News for Chimpanzee Ensembl Release 89 (May 2017)
News categories
New regulation data
Microarray Probe Mapping Update
Update microarray probe mappings for all arrays of all species
Map array probes onto 15 mouse strains
Map array probes onto the below mouse strains:
mus_musculus_129s1svimj
mus_musculus_aj
mus_musculus_akrj
mus_musculus_balbcj
mus_musculus_c3hhej
mus_musculus_c57bl6nj
mus_musculus_casteij
mus_musculus_cbaj
mus_musculus_dba2j
mus_musculus_fvbnj
mus_musculus_lpj
mus_musculus_nodshiltj
mus_musculus_nzohlltj
mus_musculus_pwkphj
mus_musculus_wsbeij
Other updates
Compara
ncRNAtrees and homologies
- Classification based on Rfam models (v12.1)
- Multiple sequence alignments with Infernal
- Phylogenetic reconstruction using RAxML
- Phylogenetic reconstruction using FastTree2 and ExaML for very big families
- Additional multiple sequence alignments with Prank (w/ genomic flanks)
- Additional phylogenetic reconstruction using PhyML and NJ
- Phylogenetic tree merging using TreeBeST
- Per family gene dynamics using CAFE
- Homology inference
- Secondary structure plots
patch_88_89_a.sql - Schema version update
88 -> 89
Protein Families
Updated HMM families including all Ensembl transcript isoforms (including human non-reference haplotypes) and newest Uniprot Metazoa.
-- Clustering by PantherScore (based on Ensembl HMM library)
-- Multiple Sequence Alignments with MAFFT (v.7.221)
ProteinTrees and homologies
GeneTrees (protein-coding) with new/updated genebuilds and assemblies
-- all-vs-all blastp (ncbi-blast-2.2.30+)

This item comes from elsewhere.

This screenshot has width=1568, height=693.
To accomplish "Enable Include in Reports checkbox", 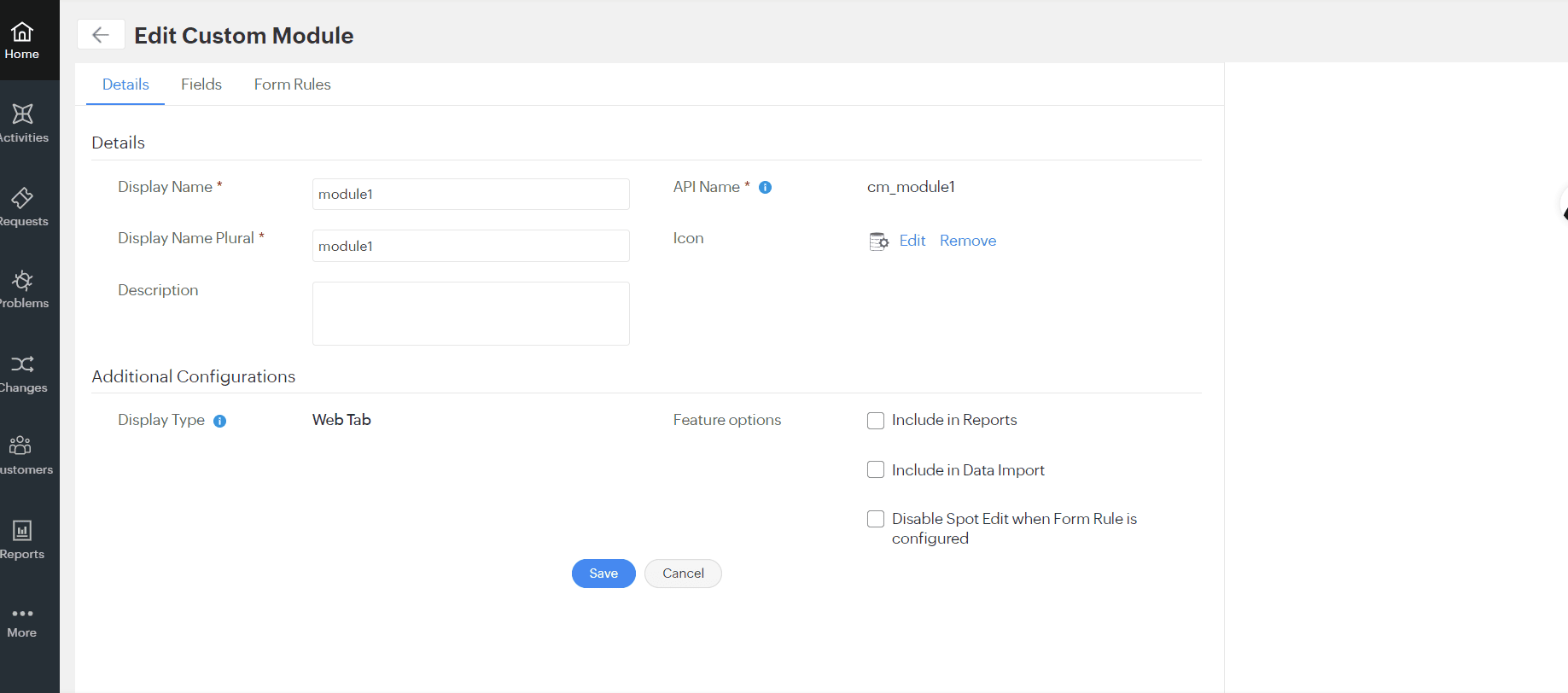I will coord(876,421).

-- Clustering using hcluster_sg
-- Multiple sequence alignments using MCoffee (Version_9.03.r1318) or Mafft (mafft-7.221)
-- Phylogenetic reconstruction using TreeBeST
-- Homology inference
-- Pairwise gene-based dN/dS scores for high coverage species pairs only (both on orthologues and paralogues) (codeml/PAML v4.3)
-- GeneTree stable ID mapping
-- Per family gene dynamics using CAFE (v2.2)
-- computation of pairwise gene-order conservation score
-- comparison of orthologies with whole-genome alignments
-- high-confidence calls
Core
GO terms for transcripts
GO terms have been introduced for some miRNAs. As a result, GO terms are now linked to transcripts rather than translations.
Regulation
Database schema changes
patch_88_89_a - Schema change
patch_88_89_b - Create table probe_seq
patch_88_89_c - Create table probe_feature_transcript
patch_88_89_d - Create table probe_transcript
patch_88_89_e - Create table probe_set_transcript
patch_88_89_f - Remove probe features from object_xref and xref table
patch_88_89_g - Remove probe mappings from the xref tables
patch_88_89_h - Remove probe set mappings from the xref tables.
patch_88_89_i - Add link columns to array table
patch_88_89_j - Added array_chip_id column to probe_set table
patch_88_89_k - Added probe_seq_id column to probe table
Deprecate methods
The following methods have been deprecated and will be removed in Ensembl release 93
Bio::EnsEMBL::Funcgen::Epigenome::tissue()
Bio::EnsEMBL::Funcgen::Epigenome::ontology_accession()
Production
Ensembl 89 mart databases
- Ensembl Genes 89
- Updated Microarray probes/probesets for all the species
- Dataset "meugenii_gene_ensembl" was renamed to "neugenii_gene_ensembl"
- Dataset "tsyrichta_gene_ensembl" was renamed to "csyrichta_gene_ensembl"
- GO and GOSlim terms were moved from Translation to Transcript
- Mouse Genes 89
- Microarray probes/probesets added for all the mouse strains
- GO and GOSlim terms were moved from Translation to Transcript
- Ensembl Variation 89
- New filters for regulatory and motif consequence types
- Ensembl Regulation 89
- Updated VISTA Enhancers for human and mouse
Variation
Phenotype data updates
- Updated Human phenotype data from different sources including NHGRI-EBI GWAS, OMIM, ClinVar, UniProt, Cosmic Gene Census, DDG2P, MIM Morbid and Orphanet.
- OMIA data for several species
- AnimalQTL data for several species
- RGD data for Rat
- ZFIN data for Zebrafish
- IMPC data for Mouse
- MGI data for Mouse
strain_gtype_poly table to be dropped
The strain_gtype_poly table will be dropped.